Several genetic alterations have been identified that can elevate the risk of developing Stevens-Johnson Syndrome (SJS) and Toxic Epidermal Necrolysis (TEN) in response to certain triggers, most notably medications. These genetic changes primarily affect genes critical for the proper functioning of the immune system.
The most significant genetic links to SJS/TEN are found in the HLA-B gene. This gene belongs to the human leukocyte antigen (HLA) complex, a group of genes crucial for the immune system’s ability to distinguish between the body’s own proteins and foreign proteins from invaders like viruses and bacteria. The HLA-B gene has many variations, enabling the immune system to respond to a wide array of foreign proteins. However, specific variations in this gene are observed much more frequently in individuals with SJS/TEN compared to those without the condition.
Research indicates that specific HLA-B gene variations associated with SJS/TEN can cause the immune system to react abnormally to certain medications. In a poorly understood process, the drug triggers cytotoxic T cells and natural killer (NK) cells (types of immune cells) to release granulysin, a substance that destroys cells in the skin and mucous membranes. This cellular destruction leads to the characteristic blistering and peeling observed in SJS/TEN.

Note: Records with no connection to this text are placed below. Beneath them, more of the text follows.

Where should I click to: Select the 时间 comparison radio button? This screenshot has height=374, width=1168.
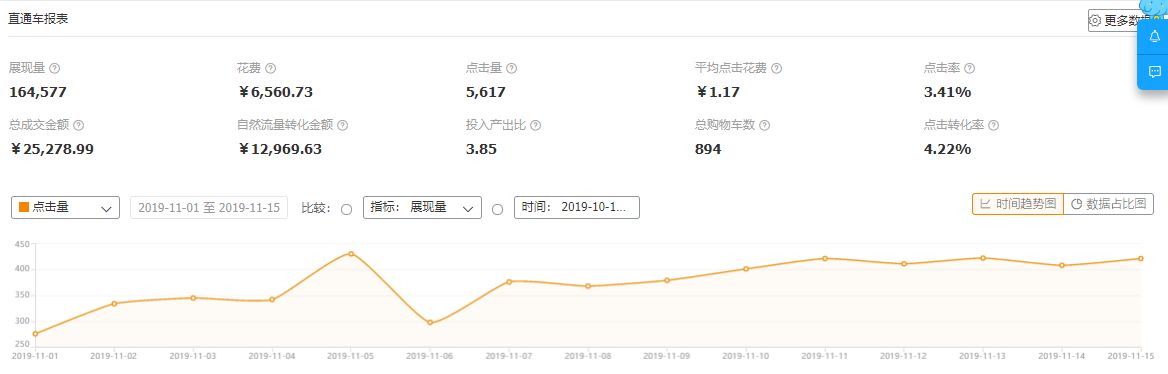[x=498, y=209]
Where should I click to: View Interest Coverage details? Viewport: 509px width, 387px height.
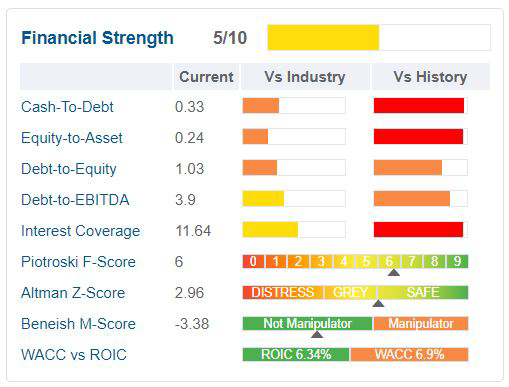[80, 231]
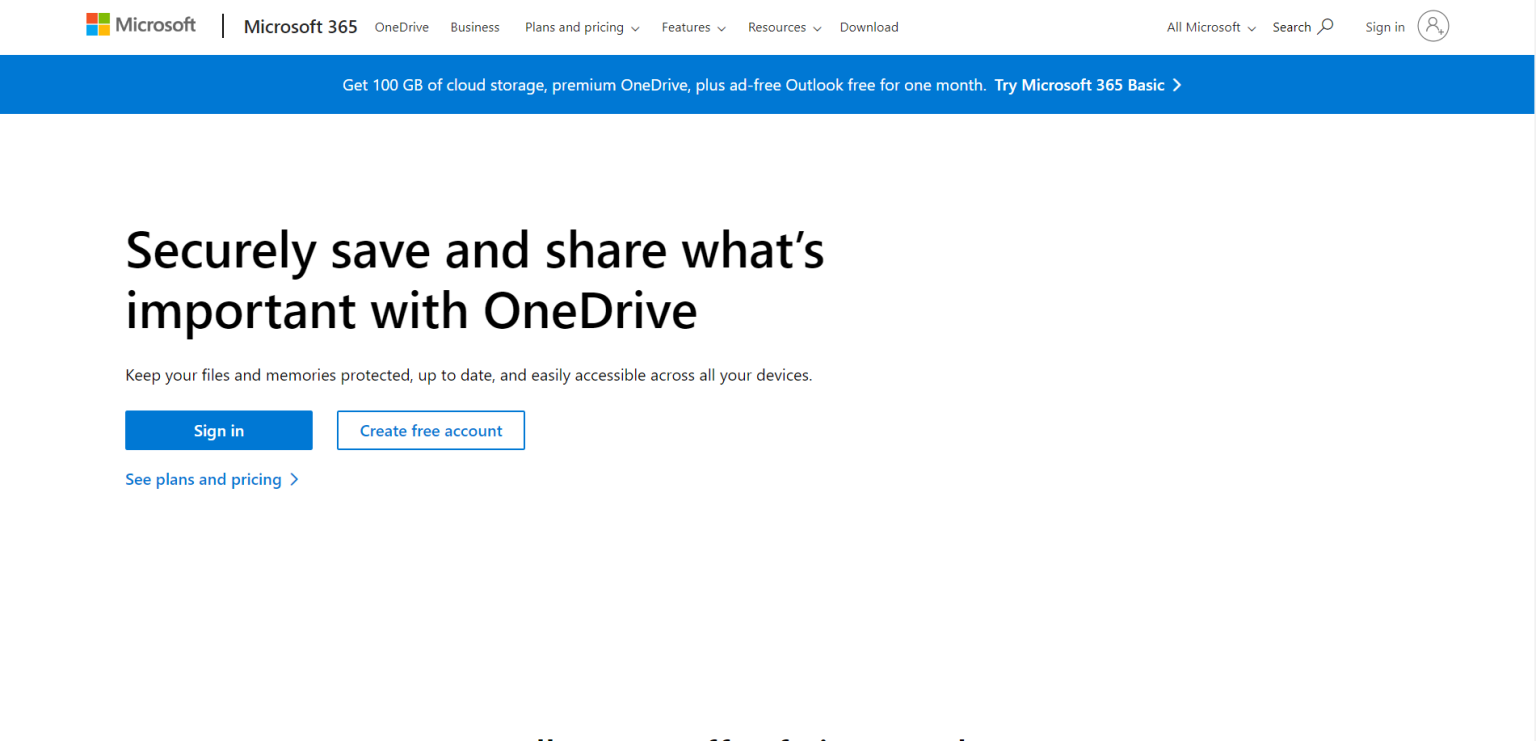Expand the Features dropdown

tap(686, 27)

While variations in other HLA and non-HLA genes have been explored as potential risk factors for SJS/TEN, the majority of individuals with these genetic variations never develop the disease, even when exposed to triggering drugs. This suggests that additional genetic and non-genetic factors, many of which remain unknown, likely influence whether someone develops SJS/TEN. The role of genetic predisposition, particularly concerning HLA-B gene variants, is a key area of ongoing research to predict susceptibility and improve patient outcomes.
Medications commonly linked to SJS/TEN include certain anti-seizure drugs (such as carbamazepine, lamotrigine, and phenytoin), allopurinol (used for kidney stones and gout), sulfonamide antibiotics, nevirapine (used to treat HIV), and oxicams (a type of non-steroidal anti-inflammatory drug or NSAID). Other triggers may also exist. For instance, SJS/TEN has been observed in individuals with atypical pneumonia caused by Mycoplasma pneumoniae and in those with viral infections like cytomegalovirus. Researchers hypothesize that a combination of infections and drugs may contribute to the disease in some cases. Often, a definitive trigger for an individual’s SJS/TEN is never identified. Understanding these triggers and the genetic factors involved is crucial for better diagnosis, prevention, and treatment strategies.